**To be done**: Render the data below as a numbered list with one item per line, and leave out any blank lines.

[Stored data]
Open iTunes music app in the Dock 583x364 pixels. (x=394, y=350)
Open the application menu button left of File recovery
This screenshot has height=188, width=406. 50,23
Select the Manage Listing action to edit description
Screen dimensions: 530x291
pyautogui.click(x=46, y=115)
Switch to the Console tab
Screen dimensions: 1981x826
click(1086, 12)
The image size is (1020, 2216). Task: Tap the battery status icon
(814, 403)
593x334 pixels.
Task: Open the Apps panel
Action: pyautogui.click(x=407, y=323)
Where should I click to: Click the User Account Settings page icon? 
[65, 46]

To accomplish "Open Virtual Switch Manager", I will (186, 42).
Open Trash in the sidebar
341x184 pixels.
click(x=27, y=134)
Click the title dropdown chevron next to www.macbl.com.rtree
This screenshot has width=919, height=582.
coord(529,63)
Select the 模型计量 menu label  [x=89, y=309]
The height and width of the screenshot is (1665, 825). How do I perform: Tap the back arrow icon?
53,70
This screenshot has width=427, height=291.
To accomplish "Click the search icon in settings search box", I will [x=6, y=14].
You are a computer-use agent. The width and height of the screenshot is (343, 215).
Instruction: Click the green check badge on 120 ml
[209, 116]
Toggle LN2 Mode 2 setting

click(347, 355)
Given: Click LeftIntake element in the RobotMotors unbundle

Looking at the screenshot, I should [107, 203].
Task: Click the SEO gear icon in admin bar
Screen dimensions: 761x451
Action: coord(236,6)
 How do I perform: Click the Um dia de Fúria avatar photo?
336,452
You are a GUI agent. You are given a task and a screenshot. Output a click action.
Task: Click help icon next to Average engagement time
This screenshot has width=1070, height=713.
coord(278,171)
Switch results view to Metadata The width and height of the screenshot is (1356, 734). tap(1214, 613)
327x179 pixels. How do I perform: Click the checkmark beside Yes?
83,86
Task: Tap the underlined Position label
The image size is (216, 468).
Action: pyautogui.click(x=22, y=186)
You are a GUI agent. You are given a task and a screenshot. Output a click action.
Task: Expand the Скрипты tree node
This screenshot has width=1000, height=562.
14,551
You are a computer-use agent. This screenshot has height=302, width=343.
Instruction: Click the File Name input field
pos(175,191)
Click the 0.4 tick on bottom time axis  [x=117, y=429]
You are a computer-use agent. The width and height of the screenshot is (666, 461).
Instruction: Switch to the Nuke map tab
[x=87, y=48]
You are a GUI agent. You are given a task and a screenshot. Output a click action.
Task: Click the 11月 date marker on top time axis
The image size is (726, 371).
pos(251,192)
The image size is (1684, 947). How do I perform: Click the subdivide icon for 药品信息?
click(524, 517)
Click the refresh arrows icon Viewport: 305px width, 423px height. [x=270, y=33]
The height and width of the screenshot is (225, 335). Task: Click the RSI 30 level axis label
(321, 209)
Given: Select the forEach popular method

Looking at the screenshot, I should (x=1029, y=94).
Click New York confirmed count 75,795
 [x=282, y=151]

**Answer to this task**:
1. Open iTunes music app in the Dock 583x364 pixels. (x=394, y=350)
2. Open the application menu button left of File recovery
3. This screenshot has height=188, width=406. 50,23
4. Select the Manage Listing action to edit description
5. Screen dimensions: 530x291
6. pyautogui.click(x=46, y=115)
7. Switch to the Console tab
8. Screen dimensions: 1981x826
9. click(1086, 12)
10. The image size is (1020, 2216). Task: Tap the battery status icon
11. (814, 403)
12. 593x334 pixels.
13. Task: Open the Apps panel
14. Action: pyautogui.click(x=407, y=323)
15. Where should I click to: Click the User Account Settings page icon? 
16. [65, 46]
17. To accomplish "Open Virtual Switch Manager", I will (186, 42).
18. Open Trash in the sidebar
19. 341x184 pixels.
20. click(x=27, y=134)
21. Click the title dropdown chevron next to www.macbl.com.rtree
22. This screenshot has width=919, height=582.
23. coord(529,63)
24. Select the 模型计量 menu label  [x=89, y=309]
25. The height and width of the screenshot is (1665, 825). How do I perform: Tap the back arrow icon?
26. 53,70
27. This screenshot has width=427, height=291.
28. To accomplish "Click the search icon in settings search box", I will [x=6, y=14].
29. You are a computer-use agent. The width and height of the screenshot is (343, 215).
30. Instruction: Click the green check badge on 120 ml
31. [209, 116]
32. Toggle LN2 Mode 2 setting
33. click(347, 355)
34. Given: Click LeftIntake element in the RobotMotors unbundle
35. Looking at the screenshot, I should [107, 203].
36. Task: Click the SEO gear icon in admin bar
37. Screen dimensions: 761x451
38. Action: coord(236,6)
39.  How do I perform: Click the Um dia de Fúria avatar photo?
40. 336,452
41. You are a GUI agent. You are given a task and a screenshot. Output a click action.
42. Task: Click help icon next to Average engagement time
43. This screenshot has width=1070, height=713.
44. coord(278,171)
45. Switch results view to Metadata The width and height of the screenshot is (1356, 734). tap(1214, 613)
46. 327x179 pixels. How do I perform: Click the checkmark beside Yes?
47. 83,86
48. Task: Tap the underlined Position label
49. The image size is (216, 468).
50. Action: pyautogui.click(x=22, y=186)
51. You are a GUI agent. You are given a task and a screenshot. Output a click action.
52. Task: Expand the Скрипты tree node
53. This screenshot has width=1000, height=562.
54. 14,551
55. You are a computer-use agent. This screenshot has height=302, width=343.
56. Instruction: Click the File Name input field
57. pos(175,191)
58. Click the 0.4 tick on bottom time axis  [x=117, y=429]
59. You are a computer-use agent. The width and height of the screenshot is (666, 461).
60. Instruction: Switch to the Nuke map tab
61. [x=87, y=48]
62. You are a GUI agent. You are given a task and a screenshot. Output a click action.
63. Task: Click the 11月 date marker on top time axis
64. The image size is (726, 371).
65. pos(251,192)
66. The image size is (1684, 947). How do I perform: Click the subdivide icon for 药品信息?
67. click(524, 517)
68. Click the refresh arrows icon Viewport: 305px width, 423px height. [x=270, y=33]
69. The height and width of the screenshot is (225, 335). Task: Click the RSI 30 level axis label
70. (321, 209)
71. Given: Select the forEach popular method
72. Looking at the screenshot, I should (x=1029, y=94).
73. Click New York confirmed count 75,795
74.  [x=282, y=151]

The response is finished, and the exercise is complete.